Lewis Hamiltonites might think that the biggest influx of British F1 fans was when Mr Hamilton entered F1 but in actual fact Lewis fever was mere peanuts compared to Mansell Mania. Yes he was a bit dull and a bit of a whinger but my god he got the whole of Britain behind him. You only have to look at the wins at Silverstone in 91 and 92 and the track invasion after to see the crazyness of it. More importantly though Mansell Mania came along at a time when F1 did not rule the waves or the TV as it did now. We didn't always get races live and if we did coverage only started on Lap 5 when the tennis had finished. Qualifying? if it was at the British Grand Prix and if the cricket was rained off maybe. Practice? Ha! But then along came Mansell who caught the public imagination and suddenly F1 was getting TV time just as Bernie was turning into a show. Would it have worked if Britain wasn't Mansell mad? Probably not. Would the sport have had the media coverage it did to make a star of Lewis without Nige? Nope.

4 - James Hunt

Another British hero and the original Rock n Roll race driver. His partying has overshadowed the fact he was an exceptional talent. Now championed by his natural succesor Kimi Raikkonen and whilst most will rank many above him but as when Hollywood want to do a movie about F1 which driver do they think makes the best story?
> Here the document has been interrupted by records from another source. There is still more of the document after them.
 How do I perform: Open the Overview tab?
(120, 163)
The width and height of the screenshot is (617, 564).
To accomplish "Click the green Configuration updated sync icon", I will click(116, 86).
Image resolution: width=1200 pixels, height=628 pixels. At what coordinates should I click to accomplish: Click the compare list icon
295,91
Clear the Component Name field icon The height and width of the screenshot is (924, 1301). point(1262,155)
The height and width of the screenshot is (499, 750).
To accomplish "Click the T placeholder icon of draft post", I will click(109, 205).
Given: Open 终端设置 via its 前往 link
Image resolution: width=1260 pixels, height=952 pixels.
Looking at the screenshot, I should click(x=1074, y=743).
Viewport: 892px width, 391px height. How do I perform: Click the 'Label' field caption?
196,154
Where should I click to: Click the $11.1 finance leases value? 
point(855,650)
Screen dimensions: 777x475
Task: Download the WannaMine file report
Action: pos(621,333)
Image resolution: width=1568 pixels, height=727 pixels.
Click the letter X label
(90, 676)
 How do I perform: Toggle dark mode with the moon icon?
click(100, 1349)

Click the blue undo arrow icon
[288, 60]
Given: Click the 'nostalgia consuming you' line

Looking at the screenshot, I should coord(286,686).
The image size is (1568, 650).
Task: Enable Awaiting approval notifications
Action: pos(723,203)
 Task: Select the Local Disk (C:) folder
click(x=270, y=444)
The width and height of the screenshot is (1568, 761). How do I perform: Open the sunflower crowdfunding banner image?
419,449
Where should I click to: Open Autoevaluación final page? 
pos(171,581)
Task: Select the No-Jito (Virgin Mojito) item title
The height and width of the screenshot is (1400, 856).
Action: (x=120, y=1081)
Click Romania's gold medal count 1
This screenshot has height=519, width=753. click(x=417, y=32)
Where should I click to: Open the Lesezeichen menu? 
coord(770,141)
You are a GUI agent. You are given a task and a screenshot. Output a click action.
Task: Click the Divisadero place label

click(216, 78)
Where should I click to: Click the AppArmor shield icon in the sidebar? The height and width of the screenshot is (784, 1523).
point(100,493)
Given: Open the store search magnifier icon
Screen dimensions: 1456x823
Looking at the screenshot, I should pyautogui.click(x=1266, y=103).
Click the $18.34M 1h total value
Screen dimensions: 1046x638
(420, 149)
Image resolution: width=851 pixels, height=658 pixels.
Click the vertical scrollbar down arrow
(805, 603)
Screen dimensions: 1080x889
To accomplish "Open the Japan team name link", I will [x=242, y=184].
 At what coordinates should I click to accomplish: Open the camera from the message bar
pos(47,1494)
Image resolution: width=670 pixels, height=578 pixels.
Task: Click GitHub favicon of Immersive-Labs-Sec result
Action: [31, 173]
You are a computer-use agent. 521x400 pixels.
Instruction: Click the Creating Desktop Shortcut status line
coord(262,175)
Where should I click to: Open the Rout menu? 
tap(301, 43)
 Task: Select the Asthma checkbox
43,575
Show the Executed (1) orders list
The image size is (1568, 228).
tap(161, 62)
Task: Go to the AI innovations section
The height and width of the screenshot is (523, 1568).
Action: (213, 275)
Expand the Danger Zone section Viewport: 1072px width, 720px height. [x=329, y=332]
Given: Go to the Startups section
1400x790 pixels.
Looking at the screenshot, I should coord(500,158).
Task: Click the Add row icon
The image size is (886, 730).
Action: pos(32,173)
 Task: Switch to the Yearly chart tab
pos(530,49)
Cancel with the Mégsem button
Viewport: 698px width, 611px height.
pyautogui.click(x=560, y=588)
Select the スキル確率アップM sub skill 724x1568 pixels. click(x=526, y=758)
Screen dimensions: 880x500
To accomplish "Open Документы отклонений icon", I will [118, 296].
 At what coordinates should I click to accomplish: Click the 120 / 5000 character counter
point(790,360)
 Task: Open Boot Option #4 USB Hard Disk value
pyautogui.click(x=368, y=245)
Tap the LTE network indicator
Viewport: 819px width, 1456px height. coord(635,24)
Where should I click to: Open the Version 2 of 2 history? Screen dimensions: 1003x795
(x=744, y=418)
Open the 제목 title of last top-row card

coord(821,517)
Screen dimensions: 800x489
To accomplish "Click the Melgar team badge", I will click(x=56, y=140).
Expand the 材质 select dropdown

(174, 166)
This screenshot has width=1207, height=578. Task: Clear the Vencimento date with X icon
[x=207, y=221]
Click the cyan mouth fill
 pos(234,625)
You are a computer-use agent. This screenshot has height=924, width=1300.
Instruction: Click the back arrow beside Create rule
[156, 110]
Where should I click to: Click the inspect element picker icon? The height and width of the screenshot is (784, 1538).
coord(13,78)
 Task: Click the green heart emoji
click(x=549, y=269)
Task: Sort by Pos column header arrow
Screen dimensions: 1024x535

Hunt the Shunt! Add to that he will be remembered as the perfect sarcastoc foil to Murry Walkers excitment on the commentary team and I think his influence can be seen. I met him once when I was a kid at the NEC, he was very friendly and I think a bit tipsey. Even as a kid I was laughing at the fact you looked at the pics of him at the event the year before you saw he was wearing the exact same clothes.

3- Jackie Stewart

In the words of George Harrison he was the master of going faster and, IMO anyway, the greatest British driver of all time with his 3 titles. Not only was he an exceptional driver but he was also a political force in making Grand Prix racing safer and whilst some will argue it lessened the thrill it undoubtedly meant the sport survived. In todays climate if they had the deatb rate they did back then all played out luve on TV the sport would be abolished before the season finished. Jackie was the leading force behind that and who can blame him? Wouldn't you tire of watching your peers die?

2- Stirling Moss

So he never won a world championship but when I started watching F1 he still had more wins than any other British driver. Moss dueled withe Ferraris and Fangio during the 60's glamour era and is still the first name most people would think of when asked to name a famous british driver. When your stopped for speeding in the UK its odds on the police officer who pulls you over will say "who do you think you are? Stirling Moss?"

1- Murray Walker

He may only be a commentator but to nearly everyone in Britain (and world wide) Murray is the voice of F1. His perfect pitch of excitment, good humour and gaffs was absolutely perfect for the sport and I knew people (such as my Mum) who only watched the coverage to listen to Murray (with Hunts wit an added bonus). No one has done more for the sport in Britain than Murray and all hail him for it. Now unless I'm mistaken, and I probably am, Murray Walker is biggest influence on F1 in Britain.
5. Murray Walker - Mr. Formula 1 in the UK; he fundamentally increased the popularity of F1 in those areas which had the privelige of hearing them.
4. Jean Todt - re-organised Ferrari into the winning machine that it was in the early 2000's, partly responsible for the numerous records held by Ferrari and Schumacher.
3. Enzo Ferrari - as posted above.
2. Senna/Prost - Their rivalry is what helped to vastly increase the popularity of F1 in the eighties - they are now household sporting names.
1. Bernie - If it wasn't for Bernie, F1 probably wouldn't have survived into the 21st century in its current form.